Back in 1962, a junk dealer named Luigi Lo Rosso found a painting while cleaning out the basement of a villa on Italy’s island of Capri. More than 60 years later, the painting is believed to be an original by famous Cubist artist Pablo Picasso.

Upon discovering the painting, Lo Rosso took it to his Pompeii home, placed it in a cheap frame, and hung it on a wall. His wife supposedly wasn’t thrilled about it, finding it “horrible,” but his son Andrea became quite intrigued by it decades later.
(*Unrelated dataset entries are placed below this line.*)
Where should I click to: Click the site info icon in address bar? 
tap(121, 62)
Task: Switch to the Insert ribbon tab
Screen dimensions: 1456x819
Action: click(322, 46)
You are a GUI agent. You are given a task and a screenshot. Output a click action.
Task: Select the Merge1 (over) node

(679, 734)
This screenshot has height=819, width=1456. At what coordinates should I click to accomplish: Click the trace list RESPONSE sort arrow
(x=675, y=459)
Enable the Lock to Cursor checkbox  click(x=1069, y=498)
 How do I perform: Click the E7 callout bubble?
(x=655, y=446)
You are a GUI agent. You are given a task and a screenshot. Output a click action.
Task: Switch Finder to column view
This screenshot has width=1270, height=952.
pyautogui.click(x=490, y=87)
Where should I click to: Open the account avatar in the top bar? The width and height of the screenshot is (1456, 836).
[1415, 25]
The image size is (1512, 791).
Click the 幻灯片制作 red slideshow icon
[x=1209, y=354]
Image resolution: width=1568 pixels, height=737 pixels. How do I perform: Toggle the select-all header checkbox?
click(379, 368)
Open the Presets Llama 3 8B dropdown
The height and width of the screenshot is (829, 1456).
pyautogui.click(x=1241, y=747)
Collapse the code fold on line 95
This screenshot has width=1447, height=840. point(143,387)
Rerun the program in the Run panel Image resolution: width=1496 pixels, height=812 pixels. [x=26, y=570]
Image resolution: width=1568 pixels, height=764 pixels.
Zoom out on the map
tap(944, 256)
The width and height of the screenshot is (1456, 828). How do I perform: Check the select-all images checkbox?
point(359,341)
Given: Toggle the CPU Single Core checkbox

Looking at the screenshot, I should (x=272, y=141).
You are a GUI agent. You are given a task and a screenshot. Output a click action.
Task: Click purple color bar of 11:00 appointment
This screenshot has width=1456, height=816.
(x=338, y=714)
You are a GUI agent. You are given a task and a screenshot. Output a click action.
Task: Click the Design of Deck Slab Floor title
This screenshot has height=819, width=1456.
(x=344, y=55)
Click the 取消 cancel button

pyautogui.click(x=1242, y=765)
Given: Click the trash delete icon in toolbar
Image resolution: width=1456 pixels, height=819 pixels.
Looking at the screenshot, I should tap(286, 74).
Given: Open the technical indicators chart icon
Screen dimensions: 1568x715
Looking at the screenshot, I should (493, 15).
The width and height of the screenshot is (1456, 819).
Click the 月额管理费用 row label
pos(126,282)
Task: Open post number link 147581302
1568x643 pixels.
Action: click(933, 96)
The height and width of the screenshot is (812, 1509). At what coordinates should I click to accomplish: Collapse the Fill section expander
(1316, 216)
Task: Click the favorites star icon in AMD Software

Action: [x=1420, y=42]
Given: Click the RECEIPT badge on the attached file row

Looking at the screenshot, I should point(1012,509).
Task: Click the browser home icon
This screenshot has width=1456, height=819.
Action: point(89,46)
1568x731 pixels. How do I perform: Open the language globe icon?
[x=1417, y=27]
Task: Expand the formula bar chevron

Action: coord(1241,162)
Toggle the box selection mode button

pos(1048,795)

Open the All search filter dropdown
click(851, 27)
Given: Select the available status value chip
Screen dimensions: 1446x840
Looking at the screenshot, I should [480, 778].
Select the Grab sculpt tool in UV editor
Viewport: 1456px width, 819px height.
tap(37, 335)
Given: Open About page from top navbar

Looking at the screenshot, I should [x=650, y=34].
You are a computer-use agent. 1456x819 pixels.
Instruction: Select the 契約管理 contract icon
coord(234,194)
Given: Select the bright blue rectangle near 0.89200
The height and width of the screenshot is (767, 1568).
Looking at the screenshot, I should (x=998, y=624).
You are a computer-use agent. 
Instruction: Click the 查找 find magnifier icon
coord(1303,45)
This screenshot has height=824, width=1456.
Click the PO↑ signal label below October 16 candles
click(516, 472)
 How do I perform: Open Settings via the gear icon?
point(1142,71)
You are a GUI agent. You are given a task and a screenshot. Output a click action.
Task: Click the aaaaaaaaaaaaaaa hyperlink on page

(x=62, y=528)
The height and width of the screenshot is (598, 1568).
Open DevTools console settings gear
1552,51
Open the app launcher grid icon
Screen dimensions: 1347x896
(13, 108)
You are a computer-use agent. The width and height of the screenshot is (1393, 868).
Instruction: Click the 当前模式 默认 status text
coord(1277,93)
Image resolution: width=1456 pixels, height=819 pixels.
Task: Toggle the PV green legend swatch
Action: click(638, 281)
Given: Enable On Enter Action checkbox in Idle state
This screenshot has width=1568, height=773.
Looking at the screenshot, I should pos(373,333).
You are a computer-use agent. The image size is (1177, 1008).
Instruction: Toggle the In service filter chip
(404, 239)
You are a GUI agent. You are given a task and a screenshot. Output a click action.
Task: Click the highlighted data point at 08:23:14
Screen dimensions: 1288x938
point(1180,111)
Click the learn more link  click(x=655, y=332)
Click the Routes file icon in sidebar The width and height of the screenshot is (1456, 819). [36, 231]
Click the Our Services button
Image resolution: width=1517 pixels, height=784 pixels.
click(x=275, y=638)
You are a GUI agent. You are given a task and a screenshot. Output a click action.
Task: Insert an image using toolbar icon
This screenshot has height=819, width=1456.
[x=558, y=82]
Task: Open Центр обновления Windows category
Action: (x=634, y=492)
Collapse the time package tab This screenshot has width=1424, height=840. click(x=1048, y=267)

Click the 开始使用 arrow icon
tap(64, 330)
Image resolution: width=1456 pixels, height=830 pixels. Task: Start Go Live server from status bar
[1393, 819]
Andrea was reading an encyclopedia of art history when he noticed that the painting on the wall of his family home not only featured “Picasso” signature on the upper left corner but also looked quite similar to Picasso’s famous works. Lo Rosso family then decided to contact the Arcadia Foundation, an art authentication and appraisal institution, to see if their Picasso artwork was real.

Arcadia Foundation carried out an extensive examination, one that took several years, and ended up determining that the painting in the possession of the Lo Rosso family is indeed a genuine Picasso painting. Their conclusion is that it features Picasso’s muse, Dora Maar, and could be worth €6 million ($6.6 million).

However, the process is not entirely complete. The Picasso Foundation in Málaga, Spain, has the ultimate word on authentication of Pablo Picasso pieces and so far has refused to examine Lo Rosso’s artwork.